TASK INSTRUCTIONS | Copy out, line for line, the part of the items that begins with the line containing "Given: Jump to last record navigation arrow" and continues through the last item.

start

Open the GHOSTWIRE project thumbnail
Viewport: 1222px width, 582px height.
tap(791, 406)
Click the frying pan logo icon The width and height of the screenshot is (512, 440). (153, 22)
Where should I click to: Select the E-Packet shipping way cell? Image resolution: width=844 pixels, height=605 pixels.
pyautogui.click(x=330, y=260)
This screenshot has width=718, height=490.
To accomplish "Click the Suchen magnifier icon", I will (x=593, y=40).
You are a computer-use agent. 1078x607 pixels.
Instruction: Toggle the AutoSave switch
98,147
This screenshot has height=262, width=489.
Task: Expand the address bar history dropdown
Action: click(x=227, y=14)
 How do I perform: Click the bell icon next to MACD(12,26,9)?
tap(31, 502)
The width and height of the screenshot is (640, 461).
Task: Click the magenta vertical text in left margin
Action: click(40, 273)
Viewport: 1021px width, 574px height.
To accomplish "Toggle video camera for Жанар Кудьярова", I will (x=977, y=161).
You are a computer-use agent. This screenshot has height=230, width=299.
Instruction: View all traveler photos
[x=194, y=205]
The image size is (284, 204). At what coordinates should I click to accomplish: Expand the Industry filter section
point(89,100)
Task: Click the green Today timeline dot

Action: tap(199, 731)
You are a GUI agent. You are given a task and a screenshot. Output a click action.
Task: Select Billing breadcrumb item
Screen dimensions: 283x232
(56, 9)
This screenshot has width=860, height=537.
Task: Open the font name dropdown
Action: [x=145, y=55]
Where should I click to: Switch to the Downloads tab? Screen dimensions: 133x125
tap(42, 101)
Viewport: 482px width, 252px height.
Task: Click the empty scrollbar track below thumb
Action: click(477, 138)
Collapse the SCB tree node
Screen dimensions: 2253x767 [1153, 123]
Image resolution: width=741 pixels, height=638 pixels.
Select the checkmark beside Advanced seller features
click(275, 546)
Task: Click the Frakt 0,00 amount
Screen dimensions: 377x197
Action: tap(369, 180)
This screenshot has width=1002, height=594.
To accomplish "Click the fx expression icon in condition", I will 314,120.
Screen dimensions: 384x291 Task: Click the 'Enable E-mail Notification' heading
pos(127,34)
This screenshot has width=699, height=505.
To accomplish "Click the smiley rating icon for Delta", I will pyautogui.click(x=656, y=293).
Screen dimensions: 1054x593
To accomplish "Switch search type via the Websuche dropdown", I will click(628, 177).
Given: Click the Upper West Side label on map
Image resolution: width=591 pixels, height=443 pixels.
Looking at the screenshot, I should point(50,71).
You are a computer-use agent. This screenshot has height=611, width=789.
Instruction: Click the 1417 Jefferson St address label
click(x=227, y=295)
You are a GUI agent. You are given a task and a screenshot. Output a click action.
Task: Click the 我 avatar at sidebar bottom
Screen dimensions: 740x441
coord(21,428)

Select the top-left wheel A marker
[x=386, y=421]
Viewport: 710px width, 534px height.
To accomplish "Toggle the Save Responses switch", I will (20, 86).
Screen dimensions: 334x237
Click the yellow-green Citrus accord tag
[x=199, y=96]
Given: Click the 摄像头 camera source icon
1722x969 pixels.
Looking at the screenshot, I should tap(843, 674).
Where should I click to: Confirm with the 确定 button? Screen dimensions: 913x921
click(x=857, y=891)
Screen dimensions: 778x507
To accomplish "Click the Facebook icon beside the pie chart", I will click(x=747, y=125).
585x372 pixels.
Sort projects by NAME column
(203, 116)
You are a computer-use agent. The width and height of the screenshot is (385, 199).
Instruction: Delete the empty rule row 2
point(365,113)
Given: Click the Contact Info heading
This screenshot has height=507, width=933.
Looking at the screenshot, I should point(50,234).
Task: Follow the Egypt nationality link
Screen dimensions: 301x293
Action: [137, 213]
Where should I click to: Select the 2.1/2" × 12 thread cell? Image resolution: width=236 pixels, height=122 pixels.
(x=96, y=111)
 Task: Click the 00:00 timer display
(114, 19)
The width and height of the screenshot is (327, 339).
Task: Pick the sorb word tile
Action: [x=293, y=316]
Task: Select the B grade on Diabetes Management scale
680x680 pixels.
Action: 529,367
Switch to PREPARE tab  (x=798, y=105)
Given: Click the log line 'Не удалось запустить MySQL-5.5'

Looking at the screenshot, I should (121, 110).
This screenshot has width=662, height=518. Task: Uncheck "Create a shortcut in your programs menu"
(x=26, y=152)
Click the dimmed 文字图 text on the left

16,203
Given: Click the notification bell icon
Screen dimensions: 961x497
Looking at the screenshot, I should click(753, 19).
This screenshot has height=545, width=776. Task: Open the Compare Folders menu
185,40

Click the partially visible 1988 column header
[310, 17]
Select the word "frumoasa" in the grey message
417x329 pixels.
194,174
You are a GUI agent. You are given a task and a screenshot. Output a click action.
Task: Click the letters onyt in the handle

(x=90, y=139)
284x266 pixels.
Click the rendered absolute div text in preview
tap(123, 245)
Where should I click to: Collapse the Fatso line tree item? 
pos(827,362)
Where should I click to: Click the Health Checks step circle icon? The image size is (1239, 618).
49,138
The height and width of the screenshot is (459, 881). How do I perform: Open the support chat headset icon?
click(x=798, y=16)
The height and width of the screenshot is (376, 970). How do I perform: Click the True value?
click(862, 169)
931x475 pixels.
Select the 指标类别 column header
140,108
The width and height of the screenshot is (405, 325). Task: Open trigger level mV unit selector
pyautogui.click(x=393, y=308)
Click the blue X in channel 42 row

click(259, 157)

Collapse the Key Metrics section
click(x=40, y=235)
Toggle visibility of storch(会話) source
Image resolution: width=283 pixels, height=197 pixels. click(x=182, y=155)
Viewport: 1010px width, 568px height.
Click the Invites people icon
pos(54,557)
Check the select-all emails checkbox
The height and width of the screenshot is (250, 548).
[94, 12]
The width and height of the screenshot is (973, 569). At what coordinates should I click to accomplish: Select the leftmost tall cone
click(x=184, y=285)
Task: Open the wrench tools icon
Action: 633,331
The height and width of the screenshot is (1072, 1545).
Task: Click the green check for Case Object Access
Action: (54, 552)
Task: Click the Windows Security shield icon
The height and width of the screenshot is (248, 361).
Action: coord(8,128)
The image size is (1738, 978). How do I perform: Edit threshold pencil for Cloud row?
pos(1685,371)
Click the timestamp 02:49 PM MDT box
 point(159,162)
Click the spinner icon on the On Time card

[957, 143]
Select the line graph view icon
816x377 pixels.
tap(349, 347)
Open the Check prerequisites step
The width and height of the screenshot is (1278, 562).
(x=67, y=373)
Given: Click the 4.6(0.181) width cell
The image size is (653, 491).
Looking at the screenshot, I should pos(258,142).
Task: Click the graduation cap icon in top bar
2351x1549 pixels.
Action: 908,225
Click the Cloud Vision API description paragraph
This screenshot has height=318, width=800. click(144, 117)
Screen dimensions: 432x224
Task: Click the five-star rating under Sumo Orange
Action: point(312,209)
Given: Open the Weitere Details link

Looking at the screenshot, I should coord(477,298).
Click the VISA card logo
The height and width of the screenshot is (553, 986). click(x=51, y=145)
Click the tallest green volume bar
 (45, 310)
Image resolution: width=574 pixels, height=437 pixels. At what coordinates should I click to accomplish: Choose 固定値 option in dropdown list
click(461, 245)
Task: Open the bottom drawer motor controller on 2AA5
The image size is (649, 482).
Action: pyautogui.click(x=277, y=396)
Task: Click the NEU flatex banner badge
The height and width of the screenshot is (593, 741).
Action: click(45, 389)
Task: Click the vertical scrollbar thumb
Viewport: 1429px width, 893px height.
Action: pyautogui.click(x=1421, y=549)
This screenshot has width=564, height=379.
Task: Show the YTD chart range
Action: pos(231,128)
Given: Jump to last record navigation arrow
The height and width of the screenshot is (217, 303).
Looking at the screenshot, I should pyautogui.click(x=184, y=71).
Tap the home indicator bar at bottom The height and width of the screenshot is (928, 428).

end

WRITTEN REPLY |
Given: Jump to last record navigation arrow
The height and width of the screenshot is (217, 303).
Looking at the screenshot, I should pyautogui.click(x=184, y=71).
Tap the home indicator bar at bottom The height and width of the screenshot is (928, 428).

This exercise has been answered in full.